In the second quarter of 2017, Cleco Power began receiving the monthly SSR payments from MISO, subject to refund, and MISO began allocating SSR costs to the load serving entities that require the operation of the SSR unit for reliability purposes, including Cleco Power. The SSR payments include recovering operations and maintenance expenses, administrative and general expenses, taxes, depreciation, capital expenditures, and carrying charges, all of which are related to Teche Unit 3 for the period of the SSR agreements. If Teche Unit 3 is not retired, at the end of the final SSR Cleco Power must refund any SSR payments received from MISO for capital expenditures paid by third parties.
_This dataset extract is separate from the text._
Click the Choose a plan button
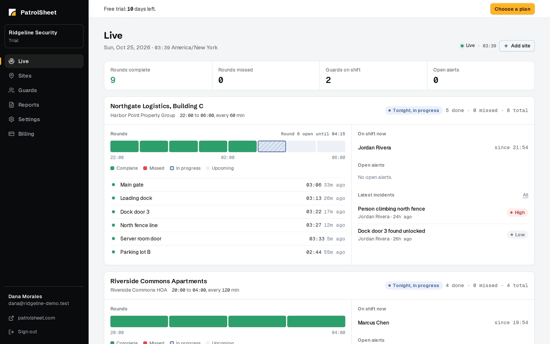550x344 pixels. click(x=512, y=9)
Cleco Power filed with FERC for its approval to collect $20.3 million and $11.8 million annually in SSR payments from MISO for the first and second SSR agreements, respectively. On December 31, 2018, FERC issued an Order certifying the settlement of Cleco Power’s first two SSR agreements. The MISO settlement included a reduction to the expenses and capital Cleco Power was allowed to recover. For the year ended December 31, 2018, Cleco Power recorded a $1.6 million decrease in Other operations revenue for expected refunds to MISO for a reduction in SSR payments related to the operating costs and a $0.9 million decrease in Power purchased for utility customers for Cleco Power’s portion of allocated SSR operating costs.
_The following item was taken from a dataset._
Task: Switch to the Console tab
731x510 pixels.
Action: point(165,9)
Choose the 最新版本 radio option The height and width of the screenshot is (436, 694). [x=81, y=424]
At the end of the third SSR agreement, Cleco Power expects Teche Unit 3 to be available to run until the estimated 2021 in-service date of Bayou Vista to Segura Transmission project; at which time, Cleco Power does not expect to offer the unit into MISO, barring any grid or customer reliability issues or other similar reasons. At December 31, 2018, Cleco Power had $5.9 million accrued for the net capital refund. As part of the settlement, one of the load serving entities agreed to reimburse Cleco Power for their portion of the capital refund.